======== Material provided

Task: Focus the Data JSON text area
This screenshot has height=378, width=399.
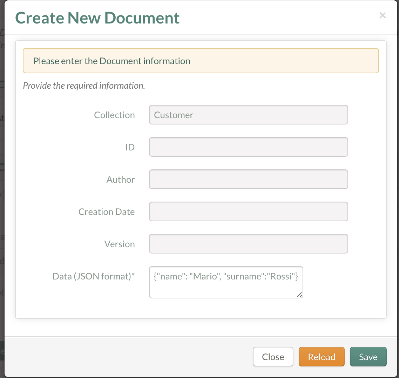Action: click(226, 282)
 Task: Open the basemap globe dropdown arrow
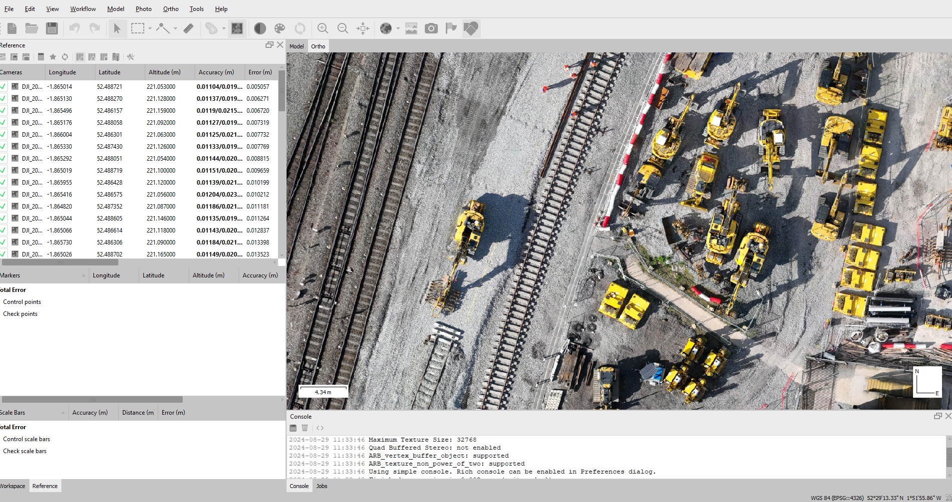coord(398,28)
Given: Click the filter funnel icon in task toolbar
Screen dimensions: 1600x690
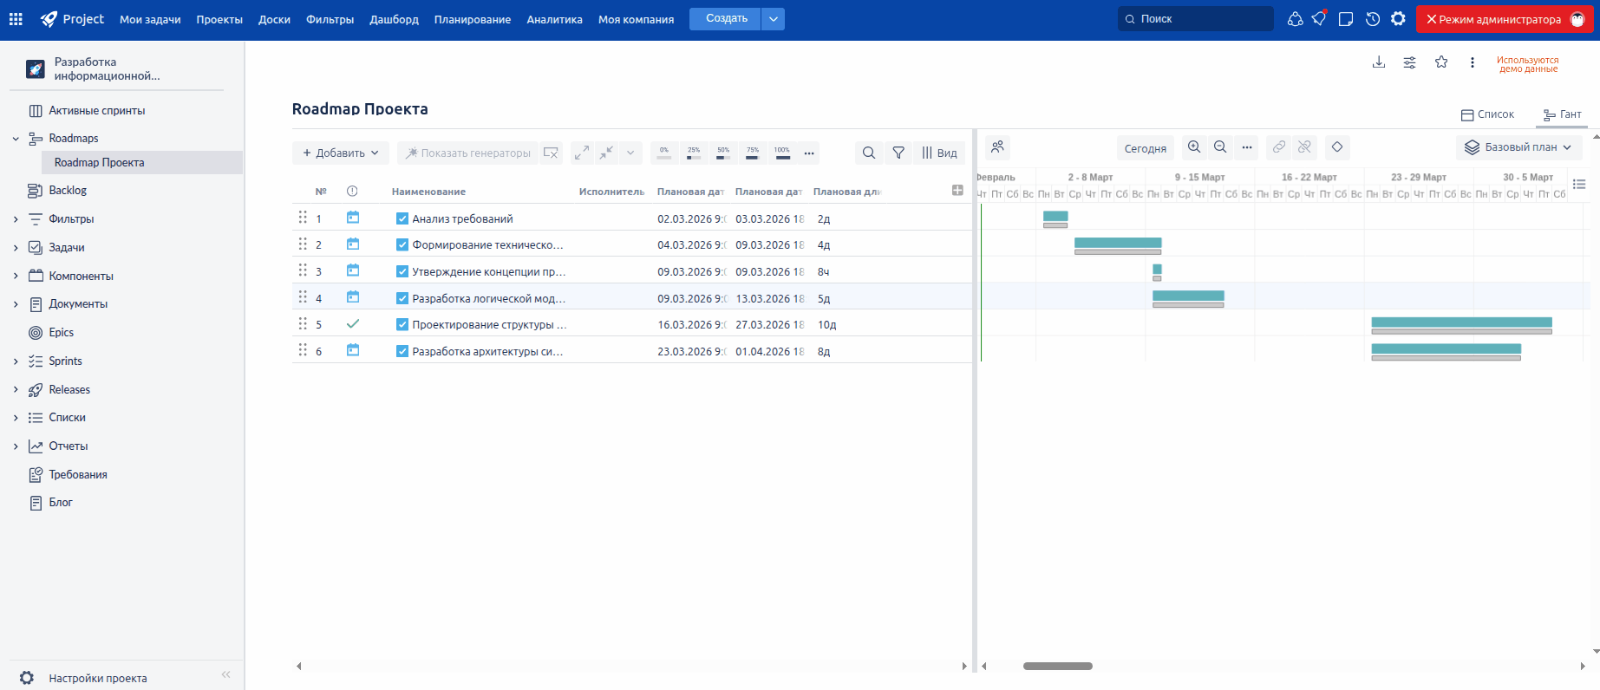Looking at the screenshot, I should tap(898, 153).

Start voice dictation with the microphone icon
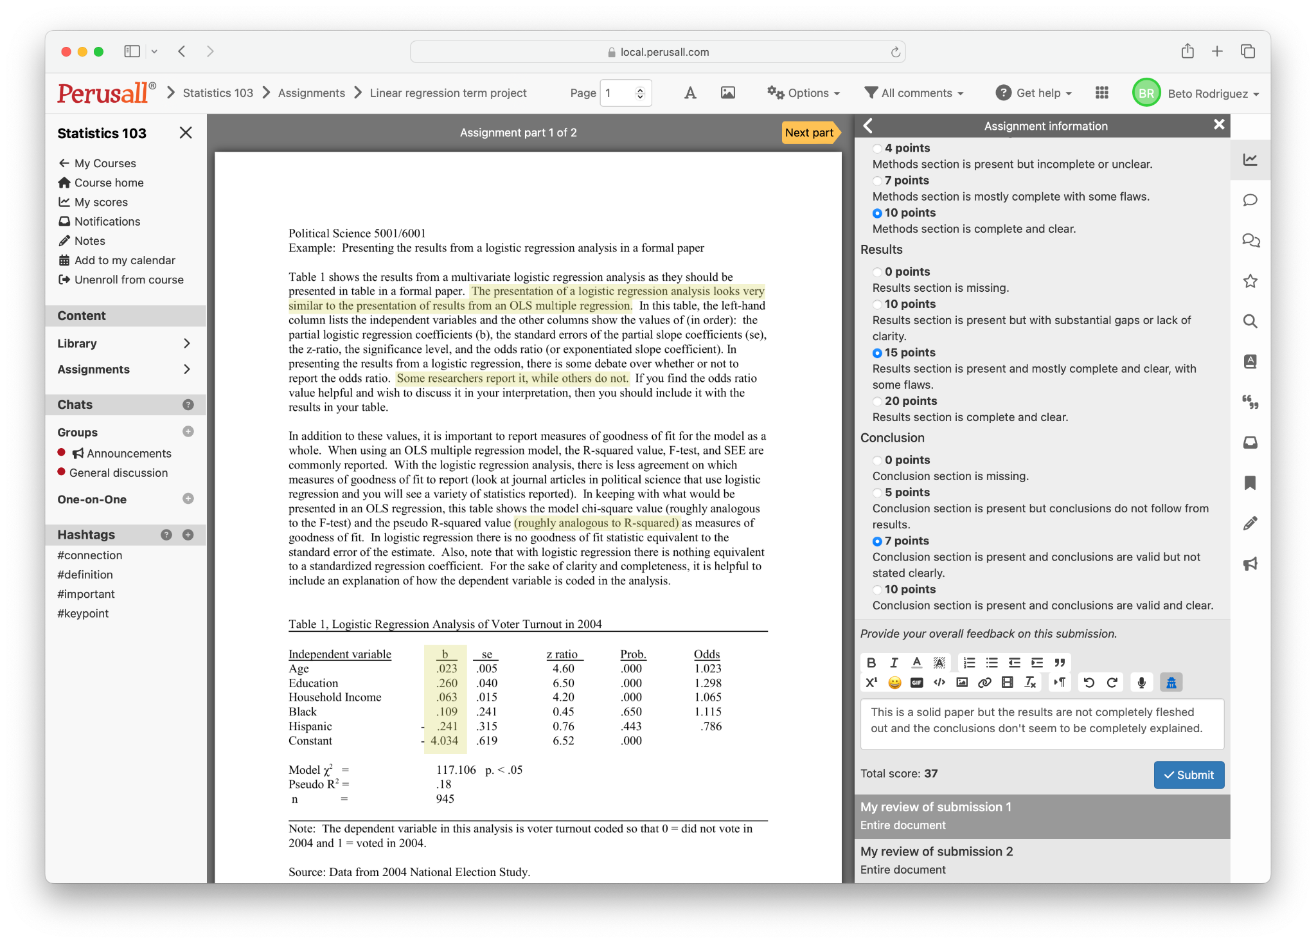pyautogui.click(x=1142, y=682)

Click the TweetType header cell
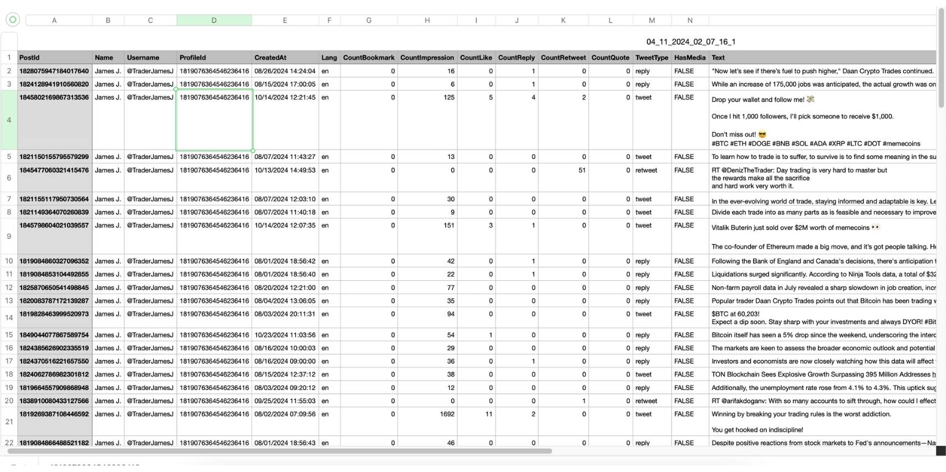pyautogui.click(x=652, y=58)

================

# Direction:
Express every nonblank line of the material above as a Markdown table with the columns Row and Text, numbering the rows in order. Leave the pictures out of the answer.

# Output for this exercise:
| Row | Text |
|---|---|
| 1 | Task: Focus the Data JSON text area |
| 2 | This screenshot has height=378, width=399. |
| 3 | Action: click(226, 282) |
| 4 |  Task: Open the basemap globe dropdown arrow |
| 5 | coord(398,28) |
| 6 | Given: Click the filter funnel icon in task toolbar |
| 7 | Screen dimensions: 1600x690 |
| 8 | Looking at the screenshot, I should tap(898, 153). |
| 9 | Start voice dictation with the microphone icon |
| 10 | pyautogui.click(x=1142, y=682) |
| 11 | Click the TweetType header cell |
| 12 | pyautogui.click(x=652, y=58) |